[Stored records]
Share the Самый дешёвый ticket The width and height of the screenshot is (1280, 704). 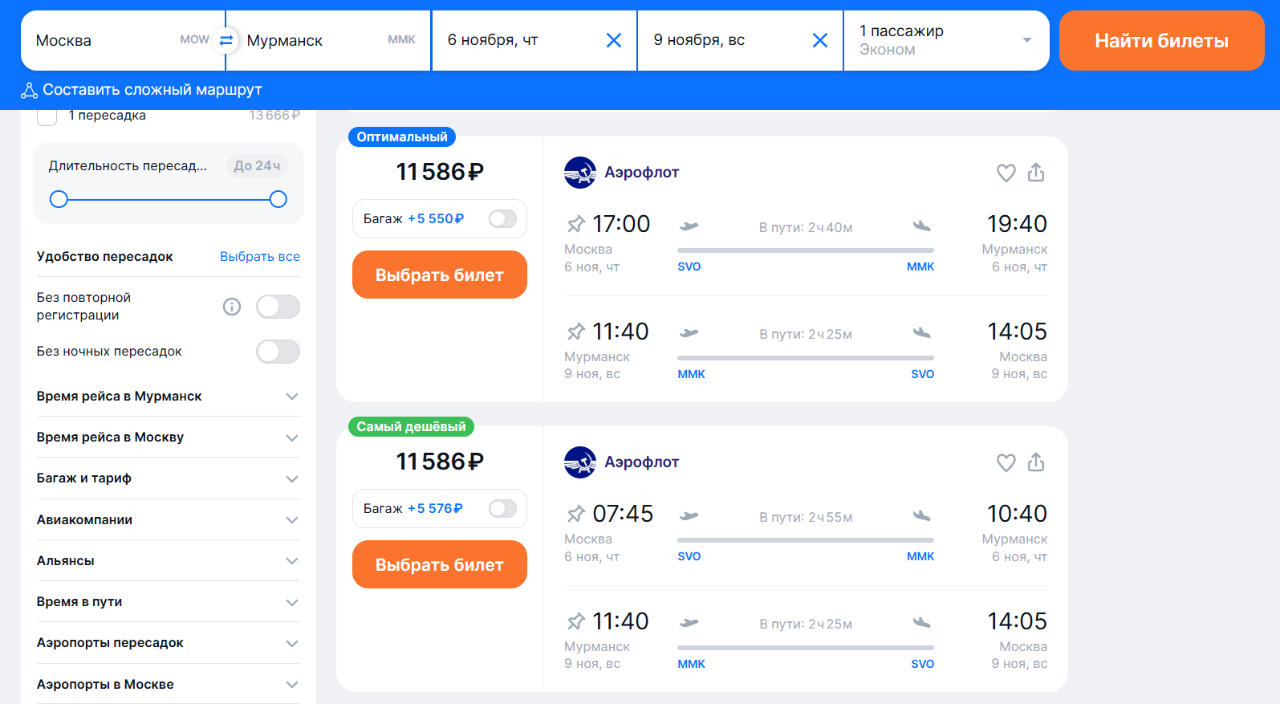tap(1036, 463)
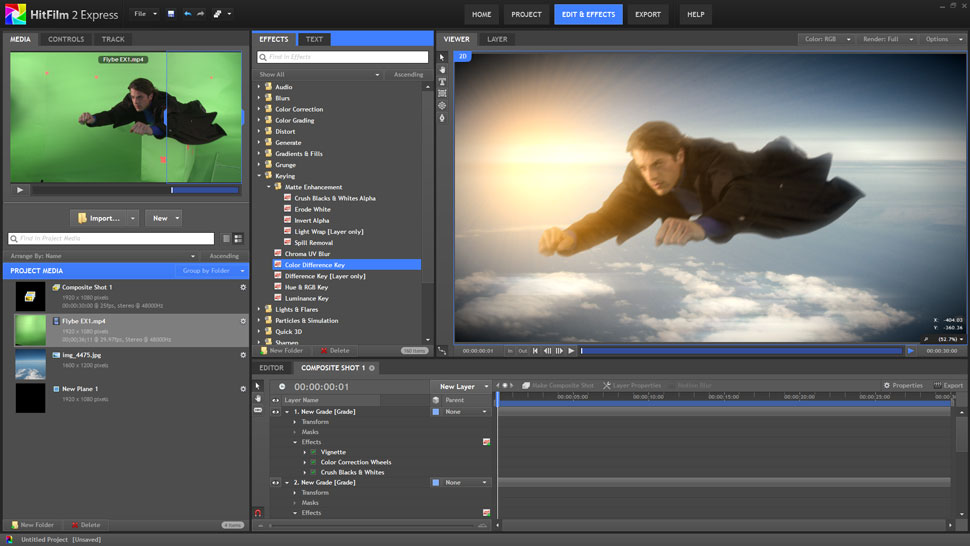The width and height of the screenshot is (970, 546).
Task: Open settings gear for Flybe EX1.mp4
Action: point(243,321)
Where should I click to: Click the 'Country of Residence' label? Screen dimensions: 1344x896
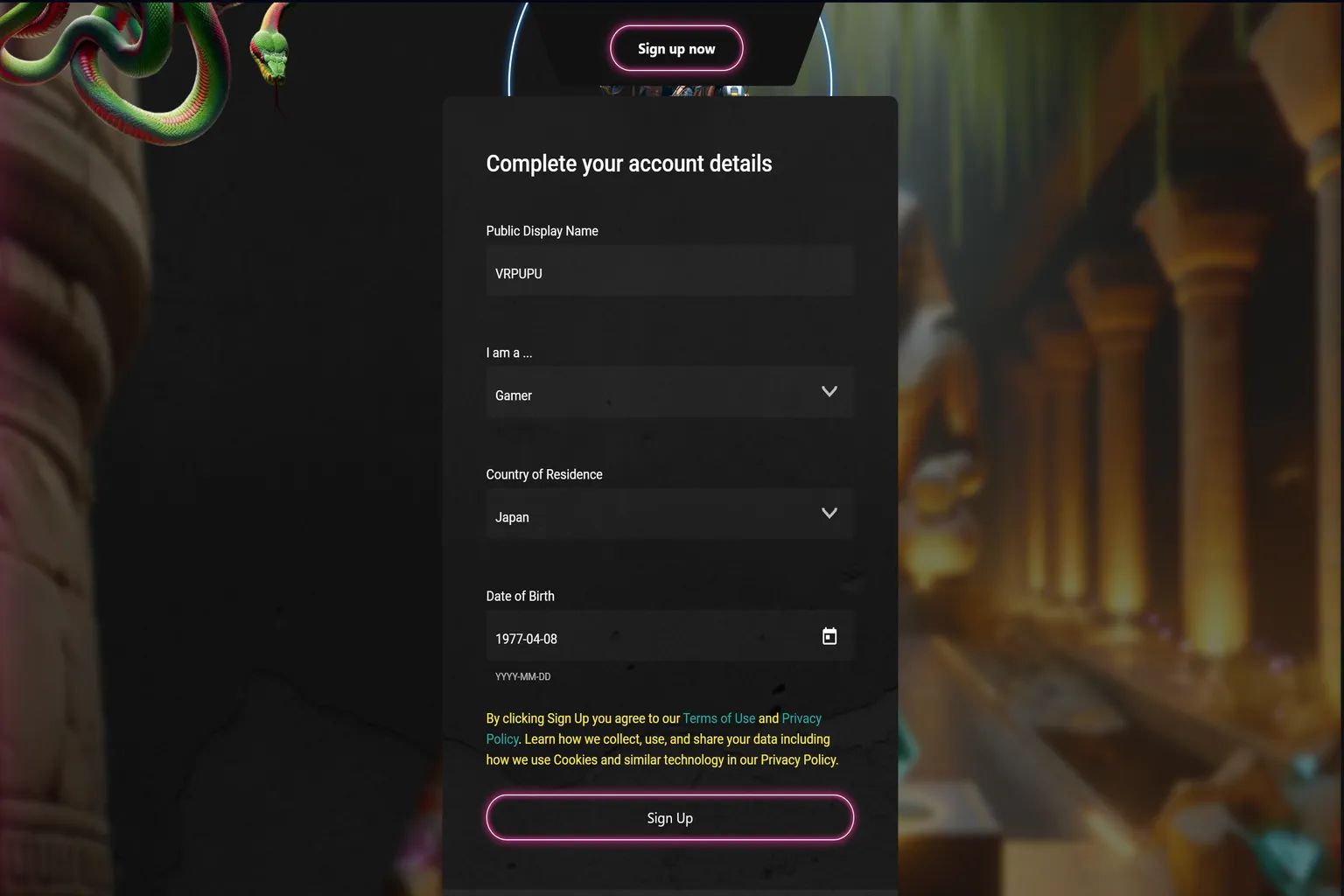click(544, 474)
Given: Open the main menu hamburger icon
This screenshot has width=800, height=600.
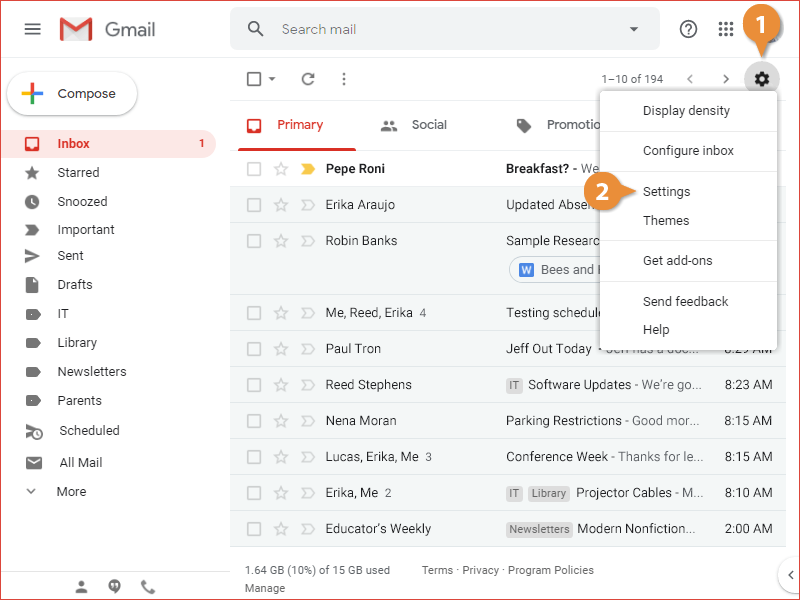Looking at the screenshot, I should (32, 29).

**Task instructions**
Reproduce the span beginning at the line with "Given: Open the main menu hamburger icon" and ending at the last line of the entries above, inclusive, exactly as it stands. Exclude the pictures.

**Reply to the task**
Given: Open the main menu hamburger icon
This screenshot has width=800, height=600.
Looking at the screenshot, I should (32, 29).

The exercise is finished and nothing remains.